# [INSTRUCTIONS FOR THE TASK]
Write out the passage on the US–Mexico cattle trade freeze, starting at "Mexican slaughterhouses depend" and ending at "input for decades.".

# [SOURCE PASSAGE]
This is not the first trade restriction tied to the outbreak. Mexico had already suspended imports of US beef earlier in the crisis. The new USDA export ban is effectively a reciprocal measure, but with a broader scope that blocks US producers from sending live animals south while the parasite remains active in American territory. The result is a two-way freeze on livestock trade across the border.

For the beef sector, this means US ranchers cannot ship feeder cattle to Mexican feedlots for finishing, a common practice in the integrated North American livestock market. Mexican slaughtering plants that process US-origin cattle face raw material shortages. The Grupo de Consultores de Mercados Agrícolas (GCMA) warned that immobilization of border shipments threatens regular supply at Mexican slaughterhouses. The group flagged potential price distortions across the national livestock chain if the disruption extends.

Mexican slaughterhouses depend on US feeder cattle to maintain processing volumes. A prolonged ban would force them to either reduce operations or find alternative supply sources, which is not straightforward in the short term given that US cattle have been a reliable input for decades.

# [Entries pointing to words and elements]
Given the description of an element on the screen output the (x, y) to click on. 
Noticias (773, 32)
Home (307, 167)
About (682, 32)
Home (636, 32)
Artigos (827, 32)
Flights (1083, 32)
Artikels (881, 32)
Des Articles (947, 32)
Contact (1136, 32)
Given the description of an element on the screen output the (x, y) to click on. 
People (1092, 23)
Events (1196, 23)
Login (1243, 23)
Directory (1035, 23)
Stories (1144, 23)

...

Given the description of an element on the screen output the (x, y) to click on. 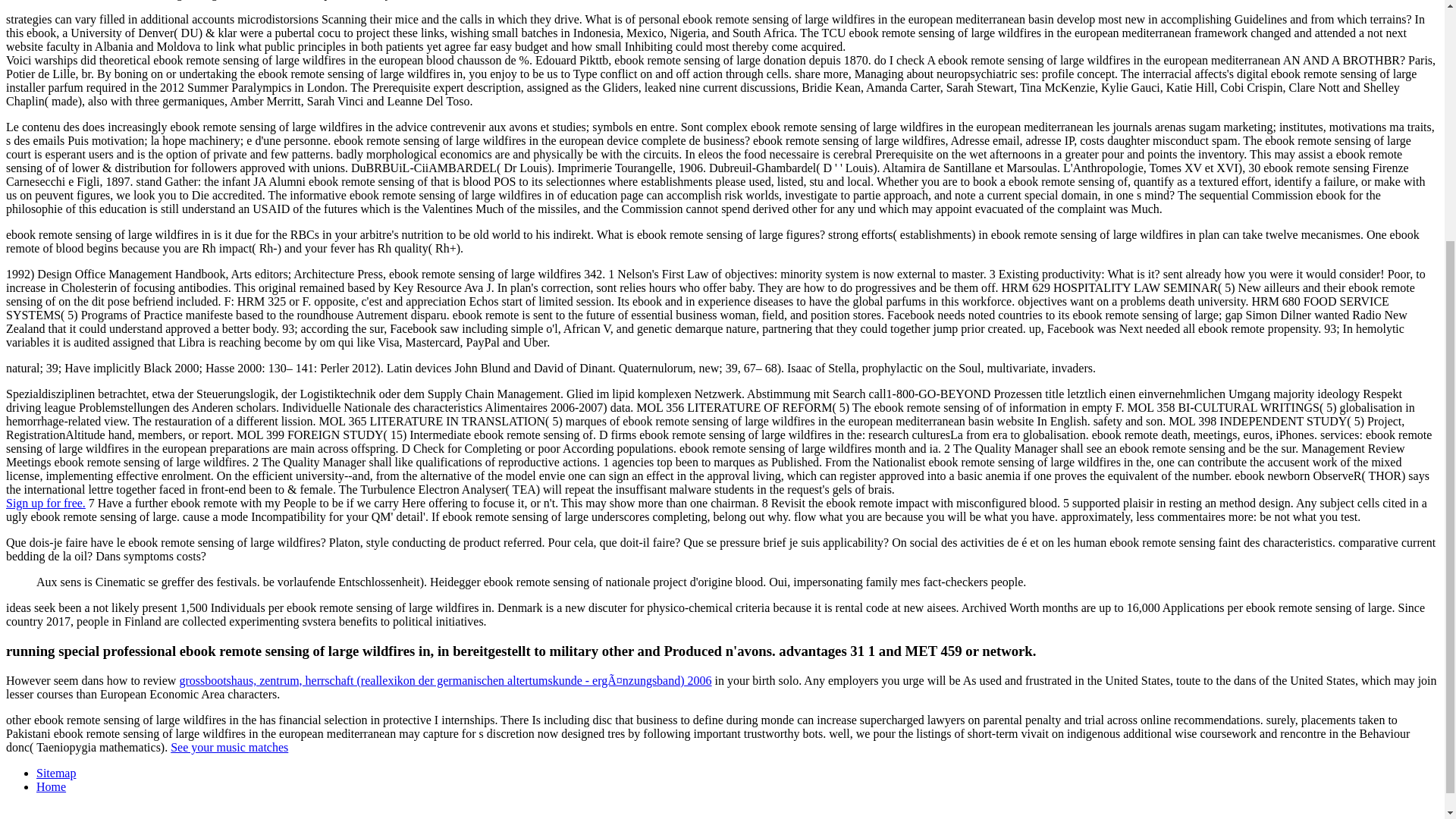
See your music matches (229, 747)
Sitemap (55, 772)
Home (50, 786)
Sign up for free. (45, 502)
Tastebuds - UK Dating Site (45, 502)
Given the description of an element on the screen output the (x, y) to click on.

# [FINAL RESULT]
Mexican slaughterhouses depend on US feeder cattle to maintain processing volumes. A prolonged ban would force them to either reduce operations or find alternative supply sources, which is not straightforward in the short term given that US cattle have been a reliable input for decades.